Copy out every line of the data exactly.

■ Source records
◆ ◆ ◆
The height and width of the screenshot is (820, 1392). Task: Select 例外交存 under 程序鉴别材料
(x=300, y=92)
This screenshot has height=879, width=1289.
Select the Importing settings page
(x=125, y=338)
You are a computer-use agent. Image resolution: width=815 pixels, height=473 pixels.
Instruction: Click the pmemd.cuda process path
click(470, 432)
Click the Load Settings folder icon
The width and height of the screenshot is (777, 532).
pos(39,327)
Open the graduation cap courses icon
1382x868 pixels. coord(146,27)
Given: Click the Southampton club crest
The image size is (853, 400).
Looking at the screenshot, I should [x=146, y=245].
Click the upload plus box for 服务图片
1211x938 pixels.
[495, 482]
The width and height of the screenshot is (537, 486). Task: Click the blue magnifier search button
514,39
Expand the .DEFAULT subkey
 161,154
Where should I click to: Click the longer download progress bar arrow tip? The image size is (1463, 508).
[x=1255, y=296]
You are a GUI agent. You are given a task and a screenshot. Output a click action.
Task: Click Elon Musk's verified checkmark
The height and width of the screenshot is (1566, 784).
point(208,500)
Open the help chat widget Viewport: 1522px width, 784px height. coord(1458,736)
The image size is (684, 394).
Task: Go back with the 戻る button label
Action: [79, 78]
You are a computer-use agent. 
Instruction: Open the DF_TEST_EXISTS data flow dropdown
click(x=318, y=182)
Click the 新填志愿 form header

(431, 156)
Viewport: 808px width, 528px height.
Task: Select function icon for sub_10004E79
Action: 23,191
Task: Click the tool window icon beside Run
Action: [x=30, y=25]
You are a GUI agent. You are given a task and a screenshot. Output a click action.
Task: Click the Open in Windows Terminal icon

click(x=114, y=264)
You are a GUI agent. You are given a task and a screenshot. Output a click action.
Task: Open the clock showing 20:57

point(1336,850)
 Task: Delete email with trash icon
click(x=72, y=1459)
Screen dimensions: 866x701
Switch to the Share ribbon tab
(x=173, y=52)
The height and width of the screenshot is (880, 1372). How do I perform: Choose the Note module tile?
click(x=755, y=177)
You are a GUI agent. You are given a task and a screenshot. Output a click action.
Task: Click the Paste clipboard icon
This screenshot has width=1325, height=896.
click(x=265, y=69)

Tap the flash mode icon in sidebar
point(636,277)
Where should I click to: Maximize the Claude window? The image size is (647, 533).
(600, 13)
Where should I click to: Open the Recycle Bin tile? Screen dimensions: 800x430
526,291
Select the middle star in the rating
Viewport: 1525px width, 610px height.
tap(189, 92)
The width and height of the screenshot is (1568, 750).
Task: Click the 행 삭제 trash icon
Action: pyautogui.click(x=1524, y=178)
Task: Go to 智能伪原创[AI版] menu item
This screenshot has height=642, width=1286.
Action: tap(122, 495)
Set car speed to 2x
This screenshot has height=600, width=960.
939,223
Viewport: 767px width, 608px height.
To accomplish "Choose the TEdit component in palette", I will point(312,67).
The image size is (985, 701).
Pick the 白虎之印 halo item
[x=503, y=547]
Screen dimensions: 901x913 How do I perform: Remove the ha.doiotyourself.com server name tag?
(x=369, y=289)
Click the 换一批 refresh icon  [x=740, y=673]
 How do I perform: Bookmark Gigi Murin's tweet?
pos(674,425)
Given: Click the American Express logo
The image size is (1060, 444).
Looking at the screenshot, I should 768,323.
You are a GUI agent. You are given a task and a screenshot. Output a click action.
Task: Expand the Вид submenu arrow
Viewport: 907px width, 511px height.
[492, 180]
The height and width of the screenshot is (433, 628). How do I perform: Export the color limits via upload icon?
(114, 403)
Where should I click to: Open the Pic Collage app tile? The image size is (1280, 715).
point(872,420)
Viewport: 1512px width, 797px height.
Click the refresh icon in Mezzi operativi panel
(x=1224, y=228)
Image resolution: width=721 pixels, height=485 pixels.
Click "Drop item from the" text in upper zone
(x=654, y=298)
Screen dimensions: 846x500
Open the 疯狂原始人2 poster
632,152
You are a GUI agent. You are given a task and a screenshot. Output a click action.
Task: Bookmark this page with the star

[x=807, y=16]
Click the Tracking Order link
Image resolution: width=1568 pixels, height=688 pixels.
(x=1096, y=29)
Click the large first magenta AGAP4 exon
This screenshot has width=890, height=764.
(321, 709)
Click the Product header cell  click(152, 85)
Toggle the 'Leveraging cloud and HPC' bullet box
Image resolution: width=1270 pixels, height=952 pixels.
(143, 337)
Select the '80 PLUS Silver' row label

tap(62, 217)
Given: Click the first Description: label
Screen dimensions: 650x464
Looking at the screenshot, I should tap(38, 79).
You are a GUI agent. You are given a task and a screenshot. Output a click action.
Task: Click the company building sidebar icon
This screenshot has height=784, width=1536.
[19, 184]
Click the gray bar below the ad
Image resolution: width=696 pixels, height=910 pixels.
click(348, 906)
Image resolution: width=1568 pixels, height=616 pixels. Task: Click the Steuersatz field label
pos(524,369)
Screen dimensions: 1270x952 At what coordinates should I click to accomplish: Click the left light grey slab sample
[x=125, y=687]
◆ ◆ ◆
■ Expected output
The height and width of the screenshot is (820, 1392). Task: Select 例外交存 under 程序鉴别材料
(x=300, y=92)
This screenshot has height=879, width=1289.
Select the Importing settings page
(x=125, y=338)
You are a computer-use agent. Image resolution: width=815 pixels, height=473 pixels.
Instruction: Click the pmemd.cuda process path
click(470, 432)
Click the Load Settings folder icon
The width and height of the screenshot is (777, 532).
pos(39,327)
Open the graduation cap courses icon
1382x868 pixels. coord(146,27)
Given: Click the Southampton club crest
The image size is (853, 400).
Looking at the screenshot, I should [x=146, y=245].
Click the upload plus box for 服务图片
1211x938 pixels.
[495, 482]
The width and height of the screenshot is (537, 486). Task: Click the blue magnifier search button
514,39
Expand the .DEFAULT subkey
 161,154
Where should I click to: Click the longer download progress bar arrow tip? The image size is (1463, 508).
[x=1255, y=296]
You are a GUI agent. You are given a task and a screenshot. Output a click action.
Task: Click Elon Musk's verified checkmark
The height and width of the screenshot is (1566, 784).
point(208,500)
Open the help chat widget Viewport: 1522px width, 784px height. coord(1458,736)
The image size is (684, 394).
Task: Go back with the 戻る button label
Action: [79, 78]
You are a computer-use agent. 
Instruction: Open the DF_TEST_EXISTS data flow dropdown
click(x=318, y=182)
Click the 新填志愿 form header

(431, 156)
Viewport: 808px width, 528px height.
Task: Select function icon for sub_10004E79
Action: 23,191
Task: Click the tool window icon beside Run
Action: [x=30, y=25]
You are a GUI agent. You are given a task and a screenshot. Output a click action.
Task: Click the Open in Windows Terminal icon

click(x=114, y=264)
You are a GUI agent. You are given a task and a screenshot. Output a click action.
Task: Open the clock showing 20:57

point(1336,850)
 Task: Delete email with trash icon
click(x=72, y=1459)
Screen dimensions: 866x701
Switch to the Share ribbon tab
(x=173, y=52)
The height and width of the screenshot is (880, 1372). How do I perform: Choose the Note module tile?
click(x=755, y=177)
You are a GUI agent. You are given a task and a screenshot. Output a click action.
Task: Click the Paste clipboard icon
This screenshot has width=1325, height=896.
click(x=265, y=69)

Tap the flash mode icon in sidebar
point(636,277)
Where should I click to: Maximize the Claude window? The image size is (647, 533).
(600, 13)
Where should I click to: Open the Recycle Bin tile? Screen dimensions: 800x430
526,291
Select the middle star in the rating
Viewport: 1525px width, 610px height.
tap(189, 92)
The width and height of the screenshot is (1568, 750).
Task: Click the 행 삭제 trash icon
Action: pyautogui.click(x=1524, y=178)
Task: Go to 智能伪原创[AI版] menu item
This screenshot has height=642, width=1286.
Action: tap(122, 495)
Set car speed to 2x
This screenshot has height=600, width=960.
939,223
Viewport: 767px width, 608px height.
To accomplish "Choose the TEdit component in palette", I will point(312,67).
The image size is (985, 701).
Pick the 白虎之印 halo item
[x=503, y=547]
Screen dimensions: 901x913 How do I perform: Remove the ha.doiotyourself.com server name tag?
(x=369, y=289)
Click the 换一批 refresh icon  [x=740, y=673]
 How do I perform: Bookmark Gigi Murin's tweet?
pos(674,425)
Given: Click the American Express logo
The image size is (1060, 444).
Looking at the screenshot, I should 768,323.
You are a GUI agent. You are given a task and a screenshot. Output a click action.
Task: Expand the Вид submenu arrow
Viewport: 907px width, 511px height.
[492, 180]
The height and width of the screenshot is (433, 628). How do I perform: Export the color limits via upload icon?
(114, 403)
Where should I click to: Open the Pic Collage app tile? The image size is (1280, 715).
point(872,420)
Viewport: 1512px width, 797px height.
Click the refresh icon in Mezzi operativi panel
(x=1224, y=228)
Image resolution: width=721 pixels, height=485 pixels.
Click "Drop item from the" text in upper zone
(x=654, y=298)
Screen dimensions: 846x500
Open the 疯狂原始人2 poster
632,152
You are a GUI agent. You are given a task and a screenshot. Output a click action.
Task: Bookmark this page with the star

[x=807, y=16]
Click the Tracking Order link
Image resolution: width=1568 pixels, height=688 pixels.
(x=1096, y=29)
Click the large first magenta AGAP4 exon
This screenshot has width=890, height=764.
(321, 709)
Click the Product header cell  click(152, 85)
Toggle the 'Leveraging cloud and HPC' bullet box
Image resolution: width=1270 pixels, height=952 pixels.
(143, 337)
Select the '80 PLUS Silver' row label

tap(62, 217)
Given: Click the first Description: label
Screen dimensions: 650x464
Looking at the screenshot, I should tap(38, 79).
You are a GUI agent. You are given a task and a screenshot. Output a click action.
Task: Click the company building sidebar icon
This screenshot has height=784, width=1536.
[19, 184]
Click the gray bar below the ad
Image resolution: width=696 pixels, height=910 pixels.
click(348, 906)
Image resolution: width=1568 pixels, height=616 pixels. Task: Click the Steuersatz field label
pos(524,369)
Screen dimensions: 1270x952 At what coordinates should I click to accomplish: Click the left light grey slab sample
[x=125, y=687]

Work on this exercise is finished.